Cruelty-Free vs Vegan: What’s the Difference?

This is the one that catches people out the most, especially in skincare and makeup.

Cruelty-free means a product wasn’t tested on animals during development. That’s it — that’s the whole definition. It says nothing about what’s actually in the product.

Vegan, in this context, means the product contains no animal-derived ingredients at all — no beeswax, no lanolin, no carmine (a red dye made from crushed insects), no collagen, no honey.

Here’s the part that surprises people: a product can be one without being the other.

  • A lipstick can be entirely plant and mineral-based — genuinely vegan — but still have been tested on animals at some point in its journey, particularly if it’s sold in markets that historically required animal testing for cosmetics.
  • A product can be cruelty-free — never tested on animals — but still contain animal-derived ingredients like beeswax or lanolin. Cruelty-free tells you nothing about the ingredient list.

So when you see a “cruelty-free” label, it’s only answering one question (was this tested on animals?) — not the question most ethically-minded shoppers are actually asking (does this contain animal products?).

Quick Reference: All Three, Side by Side

TermWhat It Tells YouWhat It Doesn’t Tell You
Plant-basedPrimarily made from plant ingredientsWhether it’s free of all animal products, or how it was tested
VeganNo animal products or by-products at allNothing about animal testing specifically (though most vegan brands are also cruelty-free)
Cruelty-freeNot tested on animalsWhether it actually contains animal ingredients

Why This Actually Matters

This isn’t about needing to scrutinise every label you come across — it’s simply nice to understand the difference, so you can make choices that feel right for you. But understanding the difference means you can actually find products that align with your specific values, rather than assuming a label is doing more work than it actually is.

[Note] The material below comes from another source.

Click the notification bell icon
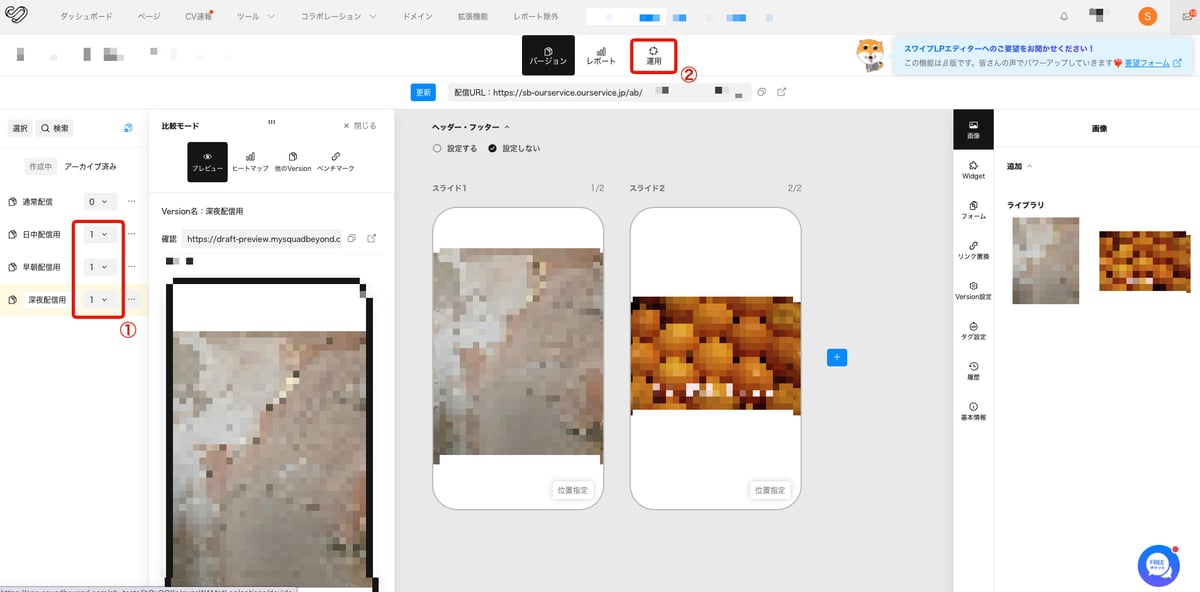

If animal cruelty and exploitation is your main concern (it’s mine), “vegan” is the term to look for — it’s the most complete answer. If you’re vegan and also care about animal testing specifically, look for both labels together, or check for accreditation like Leaping Bunny or PETA’s Cruelty-Free and Vegan logos, which verify both criteria rather than relying on marketing language alone.

And if you’re simply trying to eat more plants for health or environmental reasons without necessarily committing to full veganism — “plant-based” is a perfectly good place to start. Every shift in that direction matters.

Final Thoughts

These terms get thrown around so loosely that it’s no wonder they all start to blur together. But once the distinction clicks, you start reading labels (and brand marketing) very differently — and you stop assuming a feel-good word on the front of a package is telling you the whole story.

It’s a small bit of label literacy that makes a real difference once you know it.